Ein berechtigtes Interesse an der nachträglichen Feststellung der Rechtswidrigkeit der Allgemeinverfügung vom 20. März 2020 folgt ferner weder aus dem Wunsch des Klägers nach Rechtsfrieden noch aus dem Wunsch, durch eine gerichtliche Entscheidung das Funktionieren des Rechtsstaats zu dokumentieren. Es ist schon nicht erkennbar, wie die nachträgliche Überprüfung der erledigten Rechtswirkungen von Maßnahmen, die inhaltsgleich in der Rechtsform einer Rechtsverordnung weitergalten, dem Rechtsfrieden dienen sollte. Auch der Wunsch, mit dem vorliegenden Verfahren das Funktionieren des Rechtsstaats zu dokumentieren, ist nicht geeignet ein berechtigtes Interesse im Sinn von § 113 Abs. 1 Satz 4 VwGO zu begründen. Dieses Begehren ist allen Rechtsschutzsuchenden immanent. Ihm wird durch die verschiedenen Rechtsbehelfe der Verwaltungsgerichtsordnung Rechnung getragen, die je nach Fallgestaltung unterschiedliche Voraussetzungen haben. Für die vom Kläger gewünschte Kontrolle der Exekutive wäre die in § 47 VwGO geregelte Normenkontrolle zur Verfügung gestanden.

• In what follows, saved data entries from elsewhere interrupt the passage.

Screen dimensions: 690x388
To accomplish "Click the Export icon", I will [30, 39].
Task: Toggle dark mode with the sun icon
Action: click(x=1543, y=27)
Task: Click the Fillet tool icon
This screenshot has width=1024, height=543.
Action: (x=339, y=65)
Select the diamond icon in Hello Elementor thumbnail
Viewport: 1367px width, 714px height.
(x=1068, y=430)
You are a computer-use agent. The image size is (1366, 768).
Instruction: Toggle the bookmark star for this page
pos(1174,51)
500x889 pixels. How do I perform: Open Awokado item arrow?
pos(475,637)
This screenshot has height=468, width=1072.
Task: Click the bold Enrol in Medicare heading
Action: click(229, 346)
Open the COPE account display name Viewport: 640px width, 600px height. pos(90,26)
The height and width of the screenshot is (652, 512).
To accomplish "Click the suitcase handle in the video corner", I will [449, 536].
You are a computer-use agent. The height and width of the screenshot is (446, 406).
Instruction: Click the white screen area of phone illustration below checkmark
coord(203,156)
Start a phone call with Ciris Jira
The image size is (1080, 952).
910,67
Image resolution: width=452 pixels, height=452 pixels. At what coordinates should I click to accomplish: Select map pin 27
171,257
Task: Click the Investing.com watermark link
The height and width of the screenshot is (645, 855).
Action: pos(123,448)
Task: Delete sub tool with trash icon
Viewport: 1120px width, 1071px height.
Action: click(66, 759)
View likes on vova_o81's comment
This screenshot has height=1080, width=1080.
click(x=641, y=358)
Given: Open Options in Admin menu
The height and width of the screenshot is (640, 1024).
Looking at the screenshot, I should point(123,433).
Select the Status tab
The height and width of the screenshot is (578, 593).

Nichts anderes ergibt sich auch aus der vom Kläger zitierten Entscheidung des Bundesverfassungsgerichts vom 3. Juni 2020 (1 BvR 990/20). In dieser Entscheidung führt das Gericht im Hinblick auf die verfassungsgerichtliche Überprüfung außer Kraft getretener Verordnungen aus, dass ein Normenkontrollantrag auch gegen eine außer Kraft getretene Verordnung zulässig sein kann, selbst wenn diese nur auf kurzfristige Geltung angelegt sei. Vorliegend geht es jedoch nicht um die Überprüfung einer Verordnung, sondern um eine Allgemeinverfügung, deren Regelungsgehalt durch eine inhaltlich identische Rechtsverordnung überlagert wurde, so dass ihr keine eigenständige Regelungswirkung mehr zukam.
Da der Kläger für die von ihm begehrte nachträgliche Feststellung kein berechtigtes, rechtlich anerkennenswertes Interesse beanspruchen kann, ist die Klage als unzulässig abzuweisen.
5. Die Klage war mit der Kostenfolge aus § 154 Abs. 1 VwGO abzuweisen. Als im Verfahren unterlegen hat der Kläger die Kosten des Verfahrens zu tragen. Die Entscheidung über die vorläufige Vollstreckbarkeit der Kostenentscheidung folgt aus § 167 Abs. 2 VwGO i.V.m. §§ 708 Nr. 11, 711 Zivilprozessordnung (ZPO).